I am going to do lecture 4 on concurrency. How many people took 6.170 last year when I was teaching? OK. I did a lecture on concurrency there, so something very similar I'm going to do in here -- to get the basics of parallelism. In order to write a parallel program, the program has to run concurrently. There's a lot of issues for writing concurrent programs. It is necessary to get parallel, it's not sufficient. There are a lot more other things to worry about. But let's deal with those kind of issues -- deal with things like synchronization, deadlocks, and issues like that.

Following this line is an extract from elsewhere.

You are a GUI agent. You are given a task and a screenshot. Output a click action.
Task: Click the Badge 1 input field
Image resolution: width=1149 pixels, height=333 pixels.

So I'm going to give that, and then Rodric is going to have a few lecture on design patterns. So if you want to write a parallel program, how do you look at it? Different algorithms will have different ways of parallelizing. So he's going to go about looking at these kind of parallel patterns. If you have this kind of program, here is a way to look at it. Here's another way to look at it. So kind of go through that in there.
And in concurrency we work with a lot more abstract parallel model, and get slowly down to all the realism needed in dealing with Cell.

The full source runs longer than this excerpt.